Sin creer que todo pasado fue mejor, el intérprete suele pensar que, cuando llegó al país, había más oportunidades de hacer un tipo de teatro más social, enfocado más en sanar que en simplemente entretener.
“Siento que el país ha ido perdiendo la identidad cultural. Se llega a pensar que hacer teatro es desperdiciar la plata, cuando lo que hace falta es salud mental. Los grupos sociales aprovechan el arte para denunciar, para hacer catarsis”, expresa.
¿Será que él también se siente afectado por esto?
“Ahora me siento muy presionado, ahogado. Siento que hay muchas cosas que se pueden hacer, sea desde la televisión o el teatro”, confirma. “Yo no quiero decir hacia dónde va el futuro del teatro, pero sí hay que trabajar con temas frustrantes como el bullying, la depresión, la marginalización…”.
Para lograr construir ese sueño, cree en una receta sin secretos: seguir siendo niño.

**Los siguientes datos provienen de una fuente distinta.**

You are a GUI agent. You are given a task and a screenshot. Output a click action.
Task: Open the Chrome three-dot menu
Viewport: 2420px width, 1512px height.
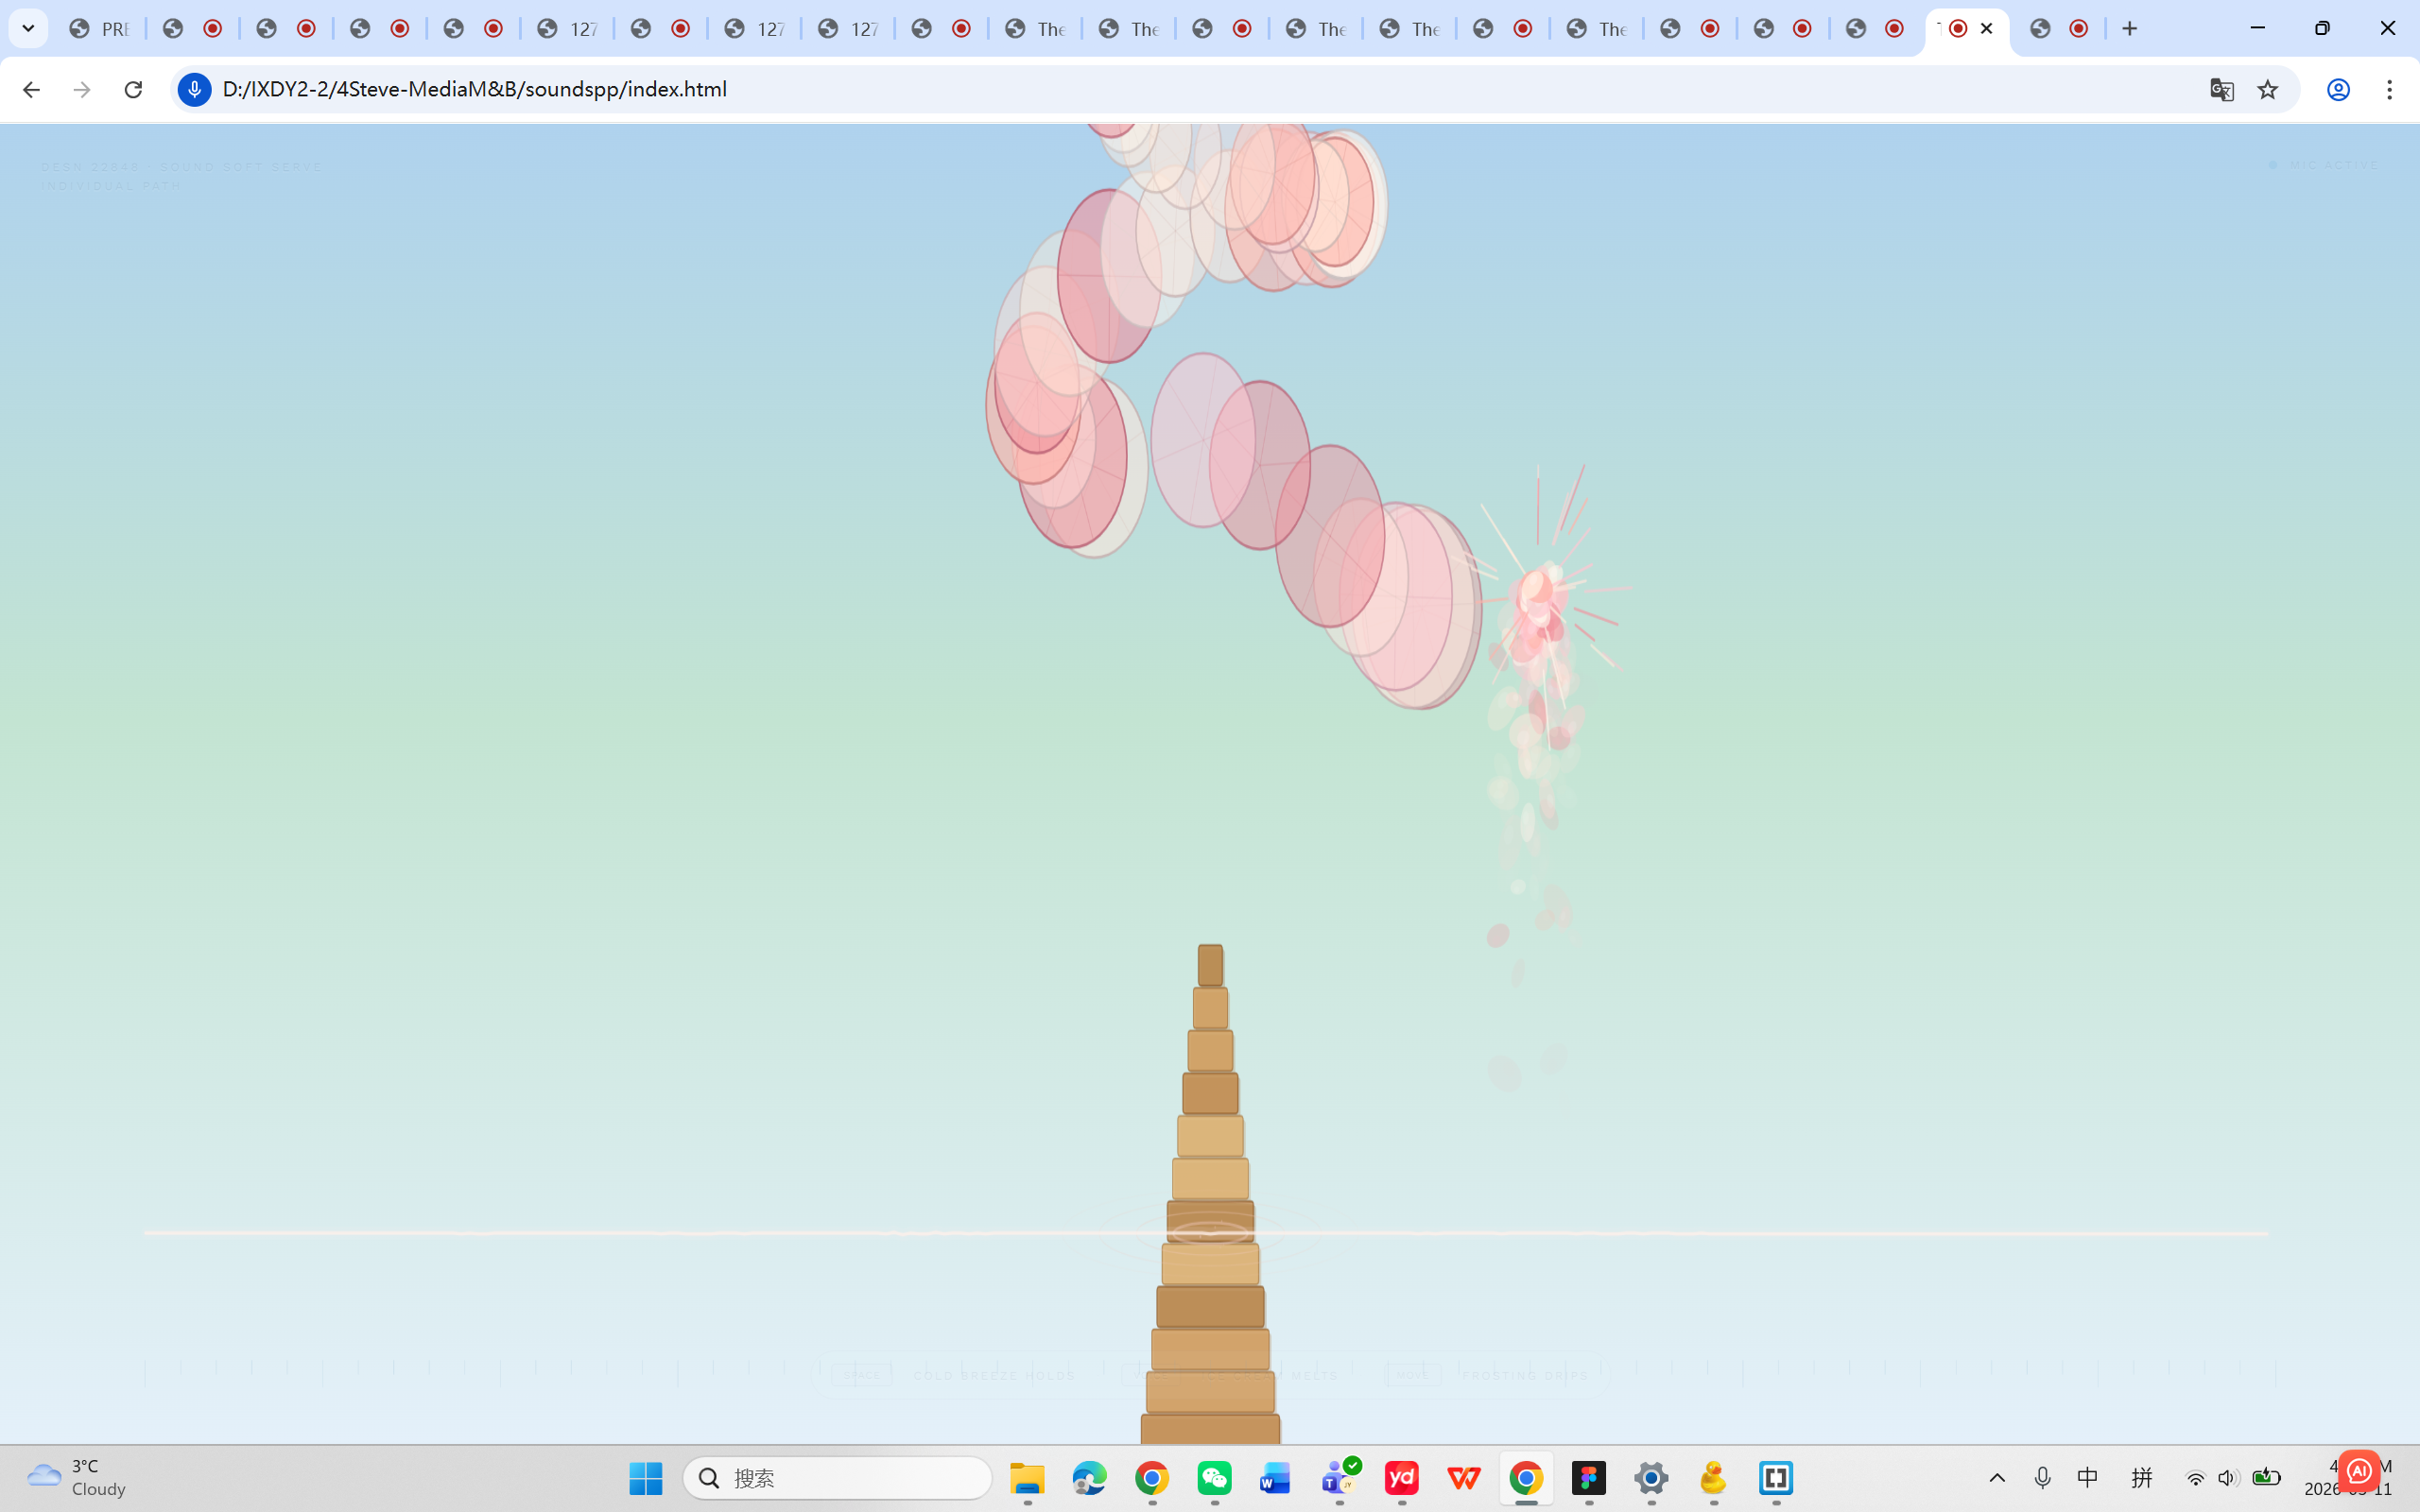point(2391,89)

Desde la última década, Thiel ha comenzado un proceso de formación de artistas enfocados en el arte infantil. Desde sus clases en diferentes institutos, colegios y universidades, el argentino cree que se puede voltear una espiral de violencia que lo golpea cada vez que lee noticias desastrosas.
“Yo sé que parezco viejito, pero no estoy viejito todavía”, manifiesta el artista de 65 años. “Quiero dejar trascendencia, quiero que más gente trabaje con y para los niños; que no vean el teatro para niños como un arte menor, porque es mil cosas menos eso”, concluye.